The panelists had limited time, so the resource list above is naturally not comprehensive. Two other important parts of the solution bear mentioning: naloxone and SBIRT.
Naloxone, sold under the brand name Narcan, is an opiate antidote that will reverse the effects of overdose within minutes. Advocates are pushing for wider distribution of
naloxone, with support from the scientific and clinical community, but it is currently not available in schools or other public places frequented by young people. However, prescriptions are available through primary care providers. Interested parents can talk to their PCP or their child’s pediatrician.
SBIRT, Screening, Brief Intervention and Referral to Treatment, is a public health approach to substance use. It demystifies the question of “how to talk about drugs.” An individual trained in SBIRT knows how to ask a few questions about alcohol and drug use, perform a brief motivational intervention (if necessary) and offer a referral to available specialized services (again, only if necessary).
There is strong evidence that implementing SBIRT universally in primary care would reduce the harms associated with substance misuse, including overdose.

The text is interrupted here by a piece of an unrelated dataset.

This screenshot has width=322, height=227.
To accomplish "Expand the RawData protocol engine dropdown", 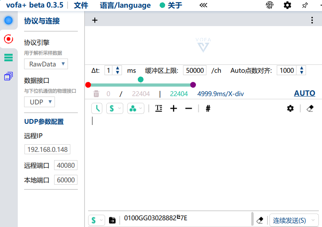I will coord(46,64).
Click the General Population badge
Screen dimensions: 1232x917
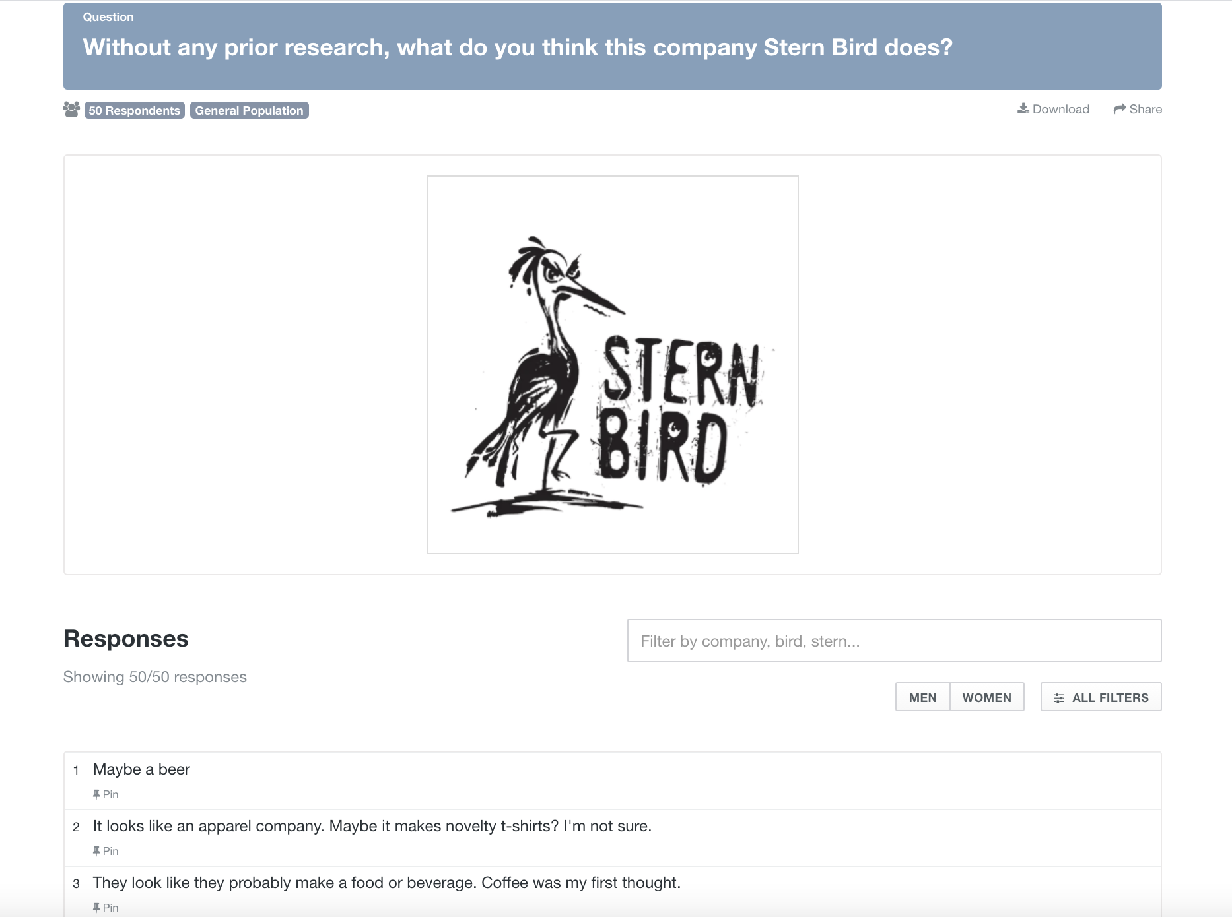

It’s worth pushing for. However, even SBIRT training for a school counselor, coach, or after school program staff member would be a step toward reducing overdose in a community.
The idea that “it takes a village” was referenced many times at the Westmoreland County drug summit last week. The sheer number of people packed into the auditorium, including those without children of their own, is testament to the wide support for community action to reduce overdose.
During his presentation, Mineta said to the audience, “Hands up if you knew someone who’s died of an overdose.” About a third of the audience raised their hands.
Then he told the crowd, “Stand up if you want to support these people and do something about overdose in this community.”
Everyone rose quietly. Pictures of young people were raised high. It was a powerful moment.
Given the national numbers, we know that Westmoreland County residents are not alone in their struggle. Over 38,000 people die each year of drug overdose in the U.S, more than the number killed in car accidents. Communities all over the country are coming together, just like at Hempfield High school last week, to ask hard questions about overdose and how to work together to reduce it.
IRETA has blogged about the local overdose epidemic before and will continue to cover this important public health issue on our blog, e-newsletters, and through social media.